# Listed entries
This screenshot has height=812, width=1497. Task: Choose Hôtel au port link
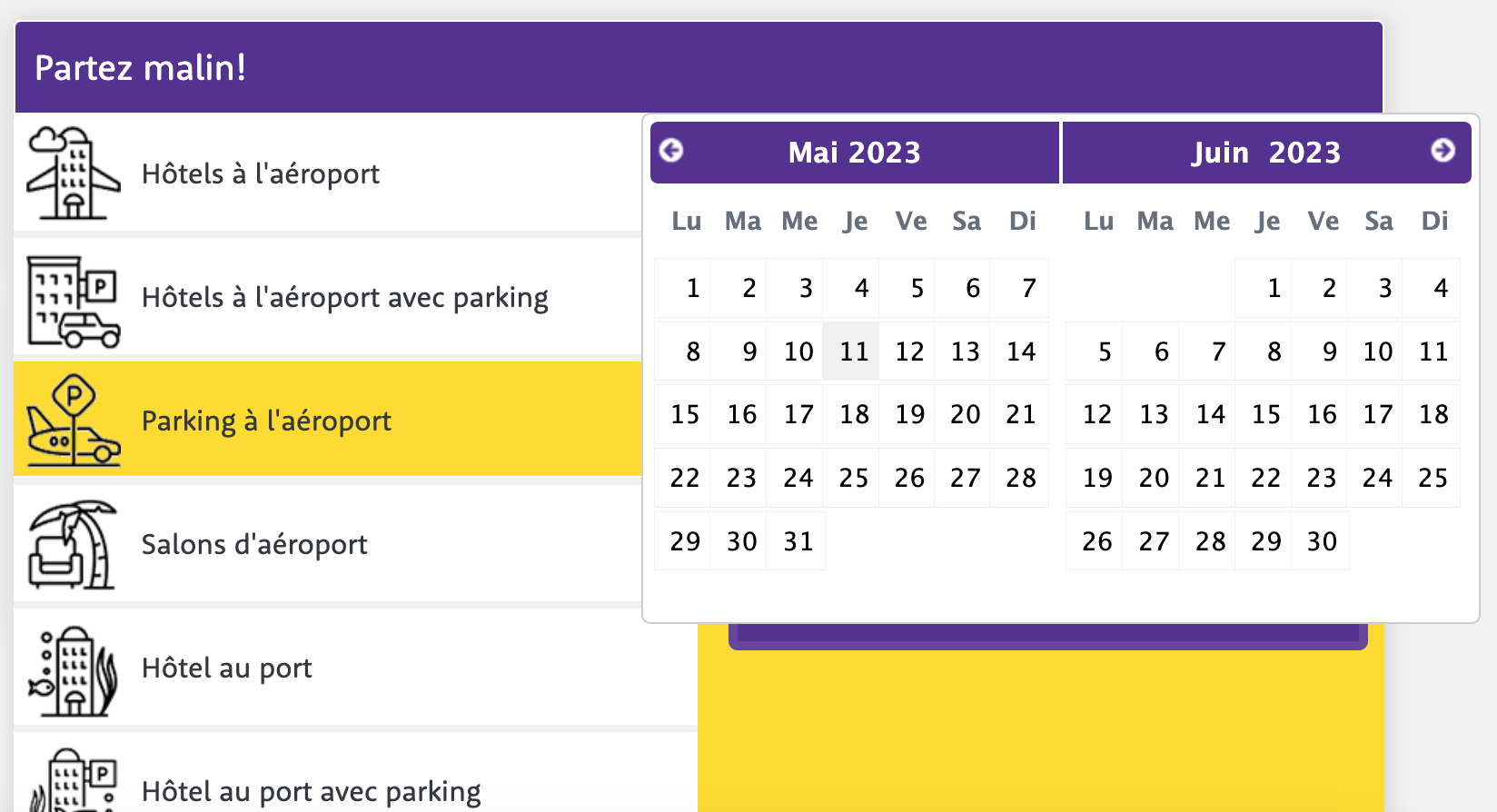coord(227,668)
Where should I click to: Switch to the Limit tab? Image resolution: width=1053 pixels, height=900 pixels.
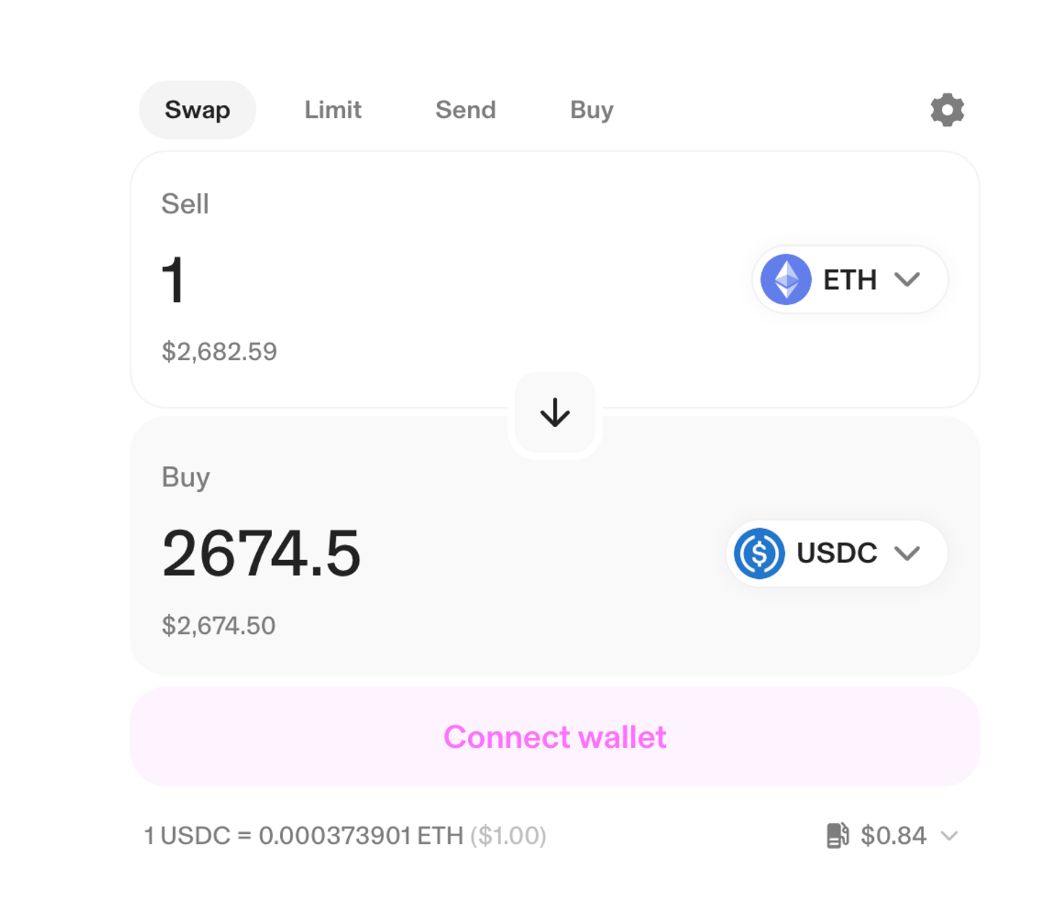(x=333, y=110)
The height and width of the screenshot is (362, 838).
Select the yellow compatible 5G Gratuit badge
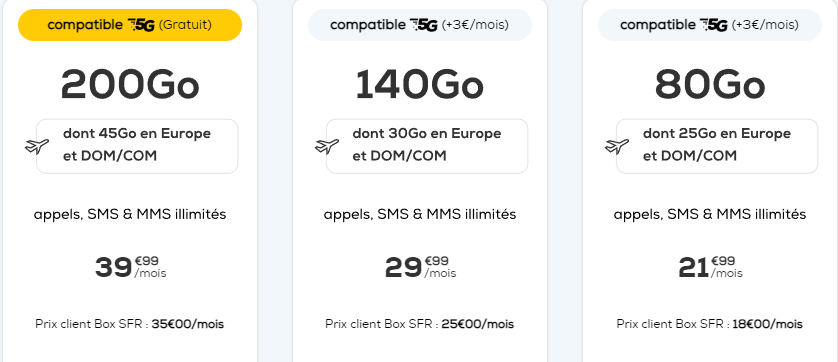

# About this task
Both the line containing "Where should I" and the last line of the records above belong in the exact copy, along with every line between them; pictures do not.

# The completed task
Where should I click to: Switch to the Limit tab? Image resolution: width=1053 pixels, height=900 pixels.
(x=333, y=110)
The height and width of the screenshot is (362, 838).
Select the yellow compatible 5G Gratuit badge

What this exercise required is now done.